• PSEi rallies 1.47% on PH GDP outlook, France election results


    PHILIPPINE shares advanced on Tuesday, backed by continued optimism about the Philippine economy and the primary election results in France.

    “All economic factors for a growing economy and optimism about the country, in terms of confidence, are in place. The stock market is a barometer, and the technical is showing good signals,” Summit Securities Inc. President Harry Liu told The Manila Times.

    The benchmark PSEi soared 1.47 percent or 111.58 points to close at 7,700.46. The broader All Shares jumped 1.19 percent or 54.07 points to finish at 4,596.88.

    All sectors were in the green led by Holding firms (+2.004), Services (+1.55), Property (+1.18), Industrial (+1.11), Financials (+0.94) and Mining and Oil (+0.81).

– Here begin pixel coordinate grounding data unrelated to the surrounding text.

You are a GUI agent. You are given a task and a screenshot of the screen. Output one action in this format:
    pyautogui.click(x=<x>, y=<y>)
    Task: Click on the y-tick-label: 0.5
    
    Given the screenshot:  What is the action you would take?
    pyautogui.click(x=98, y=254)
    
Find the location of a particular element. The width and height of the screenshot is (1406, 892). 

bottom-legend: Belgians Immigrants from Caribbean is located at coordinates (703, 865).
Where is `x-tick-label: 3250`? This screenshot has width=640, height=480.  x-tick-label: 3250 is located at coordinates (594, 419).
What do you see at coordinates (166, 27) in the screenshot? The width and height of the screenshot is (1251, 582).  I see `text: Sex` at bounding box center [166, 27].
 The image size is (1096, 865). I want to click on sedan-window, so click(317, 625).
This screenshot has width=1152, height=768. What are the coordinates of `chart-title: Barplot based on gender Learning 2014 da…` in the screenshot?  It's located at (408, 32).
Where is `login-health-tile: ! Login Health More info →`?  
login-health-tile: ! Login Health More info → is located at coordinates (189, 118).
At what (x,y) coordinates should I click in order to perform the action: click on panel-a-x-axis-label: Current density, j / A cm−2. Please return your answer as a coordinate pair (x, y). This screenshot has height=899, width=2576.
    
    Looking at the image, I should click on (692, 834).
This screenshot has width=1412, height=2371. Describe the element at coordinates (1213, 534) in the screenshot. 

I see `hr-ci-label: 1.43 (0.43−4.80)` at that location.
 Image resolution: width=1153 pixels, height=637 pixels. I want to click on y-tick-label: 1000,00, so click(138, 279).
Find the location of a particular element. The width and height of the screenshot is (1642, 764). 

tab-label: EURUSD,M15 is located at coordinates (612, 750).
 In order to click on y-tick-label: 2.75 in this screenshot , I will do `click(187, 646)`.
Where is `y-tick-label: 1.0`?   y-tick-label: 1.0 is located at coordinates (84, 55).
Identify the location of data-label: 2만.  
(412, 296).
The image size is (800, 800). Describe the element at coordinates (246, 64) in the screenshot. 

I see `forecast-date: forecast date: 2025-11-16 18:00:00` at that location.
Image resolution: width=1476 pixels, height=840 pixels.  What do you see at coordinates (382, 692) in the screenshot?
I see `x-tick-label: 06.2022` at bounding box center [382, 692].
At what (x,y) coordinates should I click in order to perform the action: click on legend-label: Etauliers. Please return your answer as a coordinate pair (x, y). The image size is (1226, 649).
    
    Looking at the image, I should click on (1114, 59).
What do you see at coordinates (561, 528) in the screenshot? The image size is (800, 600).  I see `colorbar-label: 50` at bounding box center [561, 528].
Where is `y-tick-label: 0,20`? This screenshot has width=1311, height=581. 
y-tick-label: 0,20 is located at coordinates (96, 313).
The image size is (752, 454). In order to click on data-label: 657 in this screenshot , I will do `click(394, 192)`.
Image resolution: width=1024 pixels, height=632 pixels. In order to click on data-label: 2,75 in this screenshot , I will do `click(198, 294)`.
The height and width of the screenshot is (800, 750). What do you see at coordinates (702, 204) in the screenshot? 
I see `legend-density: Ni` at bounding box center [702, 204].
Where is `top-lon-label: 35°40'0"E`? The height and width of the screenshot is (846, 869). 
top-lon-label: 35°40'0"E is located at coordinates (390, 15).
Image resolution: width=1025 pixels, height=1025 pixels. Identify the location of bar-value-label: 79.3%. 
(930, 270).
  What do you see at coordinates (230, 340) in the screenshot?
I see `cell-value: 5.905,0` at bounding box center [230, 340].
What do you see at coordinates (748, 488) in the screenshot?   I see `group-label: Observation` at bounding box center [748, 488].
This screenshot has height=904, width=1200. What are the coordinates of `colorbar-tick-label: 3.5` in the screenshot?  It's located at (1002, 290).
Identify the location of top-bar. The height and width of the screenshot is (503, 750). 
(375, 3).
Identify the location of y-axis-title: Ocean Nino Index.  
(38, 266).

    Juanis Barredo, COL Financial sales vice president, noted the rally was due to “the primary election results in France which also lifted the US and European markets significantly. This in turn buoyed our market after showing some defensiveness in the last few days.”

    The Dow Jones Industrial Average (DJIA) jumped 216.13 points, or 1.05 percent, to 20,763.89 on Monday (Tuesday in Manila) as investors took a closer look at what’s happening between French presidential candidates Macron and Le Pen.

    Regina Capital Corp. Managing Director Luis Limlingan said the Philippine market followed the sentiment of US stocks.

    “Major indices advanced more than 1 percent and the tech-heavy Nasdaq scored a record high close, following a strong showing by centrist Emmanuel Macron in the French presidential election, which averted fears of a euro-skeptic-only runoff,” Limlingan said.

    Over the weekend, the International Monetary Fund (IMF) affirmed its positive outlook on the Philippine economy, saying it is capable of growing by around 7 percent over the next two years on the back of robust domestic demand and strong exports recovery.

    Investment bank First Metro Investment Corp. (FMIC) and the University of Asia and the Pacific (UA&P) noted in a separate report on Tuesday the country’s gross domestic product is capable of growing by 6.5 percent to 7 percent in the first quarter, buoyed by exports and robust domestic demand.